Tenho sempre sustentado que, nos regimes como o nosso, de poderes limitados, era necessária a existência de um poder que fizesse respeitadas, pelos outros poderes, as limitações constitucionais, contendo-os dentro da órbita de suas atribuições um em relação ao outro e ambos em relação aos Estados e esse poder é o Judiciário, por ser o que, para impor obediência às suas decisões, só tem o prestígio moral e jurídico que os revestir.

No exercício desta alta função, tem, o Tribunal, mais de uma vez, amparado o regime contra os ataques das ambições partidárias incontidas.” (grifei)

EPITÁCIO PESSOA – que foi Ministro do Supremo Tribunal Federal por 10 anos (1902/1912) e Presidente da República (1919/1922) -, pronunciando-se, certa vez, como Senador da República, da tribuna daquela Alta Casa do Congresso Nacional, sobre decisão proferida por esta Corte Suprema a propósito do conhecimento de determinada causa alegadamente revestida de índole exclusivamente política, expendeu considerações que conservam impressionante atualidade em face do quadro atual.

Disse, então, EPITÁCIO PESSOA, em tal oportunidade, em pronunciamento parlamentar com que justificou a plena legitimidade da intervenção desta Suprema Corte na resolução de litígio, que, embora impregnado de componente político, apresentava-se revestido de qualificação constitucional (“Revista do Supremo Tribunal Federal”, vol. I – Segunda Parte, agosto a dezembro/1914, p. 387/390):

Diz-se, Sr. presidente, que se trata de casos políticos e que o Supremo Tribunal não pode conhecer de questões políticas.

………………………………………………

(…) Para mim, e nisto nada mais faço do que seguir a opinião dos competentes, o Poder Judiciário tem jurisdição para conhecer de todas as questões políticas, desde que a solução delas seja indispensável à garantia de um direito consagrado em lei ou na Constituição (…).” (grifei)
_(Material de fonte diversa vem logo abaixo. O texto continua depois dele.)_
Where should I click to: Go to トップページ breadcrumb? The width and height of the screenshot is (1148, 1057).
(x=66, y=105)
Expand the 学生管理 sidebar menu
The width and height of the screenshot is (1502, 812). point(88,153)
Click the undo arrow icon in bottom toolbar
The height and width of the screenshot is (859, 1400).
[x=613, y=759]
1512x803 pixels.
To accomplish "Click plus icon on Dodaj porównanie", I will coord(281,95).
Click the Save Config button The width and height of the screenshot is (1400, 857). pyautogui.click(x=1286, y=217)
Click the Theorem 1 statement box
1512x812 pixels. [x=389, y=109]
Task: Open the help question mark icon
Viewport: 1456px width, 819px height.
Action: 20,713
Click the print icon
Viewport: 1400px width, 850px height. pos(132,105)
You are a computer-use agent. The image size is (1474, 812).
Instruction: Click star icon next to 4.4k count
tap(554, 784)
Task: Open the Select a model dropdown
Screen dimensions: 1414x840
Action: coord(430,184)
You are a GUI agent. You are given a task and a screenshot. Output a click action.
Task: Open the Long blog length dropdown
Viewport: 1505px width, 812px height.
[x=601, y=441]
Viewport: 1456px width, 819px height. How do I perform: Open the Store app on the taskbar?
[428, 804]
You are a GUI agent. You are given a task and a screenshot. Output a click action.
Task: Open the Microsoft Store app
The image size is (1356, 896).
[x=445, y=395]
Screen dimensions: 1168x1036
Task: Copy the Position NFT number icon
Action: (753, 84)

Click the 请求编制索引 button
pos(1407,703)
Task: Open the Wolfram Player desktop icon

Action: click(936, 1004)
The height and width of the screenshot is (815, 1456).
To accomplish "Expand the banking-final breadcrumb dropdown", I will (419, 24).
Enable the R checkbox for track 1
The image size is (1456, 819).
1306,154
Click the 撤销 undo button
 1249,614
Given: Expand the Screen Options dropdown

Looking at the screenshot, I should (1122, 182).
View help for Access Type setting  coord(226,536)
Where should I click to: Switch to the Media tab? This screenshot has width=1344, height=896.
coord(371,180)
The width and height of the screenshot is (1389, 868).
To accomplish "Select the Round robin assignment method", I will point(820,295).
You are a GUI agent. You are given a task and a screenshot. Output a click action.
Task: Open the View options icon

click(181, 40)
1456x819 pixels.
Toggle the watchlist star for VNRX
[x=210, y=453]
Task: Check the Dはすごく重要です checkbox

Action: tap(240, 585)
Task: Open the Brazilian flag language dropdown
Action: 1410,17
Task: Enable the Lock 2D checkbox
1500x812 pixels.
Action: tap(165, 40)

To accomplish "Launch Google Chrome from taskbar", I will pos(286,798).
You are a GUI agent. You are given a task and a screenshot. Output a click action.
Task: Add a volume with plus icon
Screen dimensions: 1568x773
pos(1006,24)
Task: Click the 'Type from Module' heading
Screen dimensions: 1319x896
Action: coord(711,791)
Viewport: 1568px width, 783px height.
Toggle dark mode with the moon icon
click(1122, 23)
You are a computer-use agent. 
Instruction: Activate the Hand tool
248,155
É importante observar que o Supremo Tribunal Federal, nesse processo histórico de construção de sua jurisprudência em torno da denominada “doutrina das questões políticas”, sempre teve presente que o sistema democrático, para subsistir – e assim preservar a integridade de suas instituições –, deve dispor de mecanismos que lhe permitam conviver com tensões resultantes de litígios subjacentes a antagonismos que se registram na arena política.


Um desses mecanismos, cuja atuação permite superar situações de tensão dialética que opõem grupos políticos no âmbito e na estrutura da instituição parlamentar, reside na possibilidade de intervenção do Poder Judiciário, a quem incumbe – uma vez configurada a controvérsia constitucional – desempenhar função arbitral, que reconstrua e restaure direitos injustamente lesados. Essa é a missão institucional do Poder Judiciário. Essa é a função moderadora, em tema de conflitos institucionais, de que se acha investido, por expresso mandato constitucional, o Supremo Tribunal Federal.

Não foi por outra razão que o E. Plenário desta Suprema Corte, ao analisar hipótese semelhante à que se registra na presente espécie – e ao reconhecer que a atividade parlamentar poderia configurar inaceitável obstáculo a direitos impregnados de natureza constitucional -, considerou legítima a atuação do Poder Judiciário, sempre que invocada a sua intervenção com a finalidade de impedir a perpetração de abusos legislativos ou, quando consumados, de restaurar direitos e garantias injustamente atingidos:

O CONTROLE JURISDICIONAL DOS ATOS PARLAMENTARES: POSSIBILIDADE, DESDE QUE HAJA ALEGAÇÃO DE DESRESPEITO A DIREITOS E/OU GARANTIAS DE ÍNDOLE CONSTITUCIONAL.

O Poder Judiciário, quando intervém para assegurar as franquias constitucionais e para garantir a integridade e a supremacia da Constituição, desempenha, de maneira plenamente legítima, as atribuições que lhe conferiu a própria Carta da República, ainda que essa atuação institucional se projete na esfera orgânica do Poder Legislativo.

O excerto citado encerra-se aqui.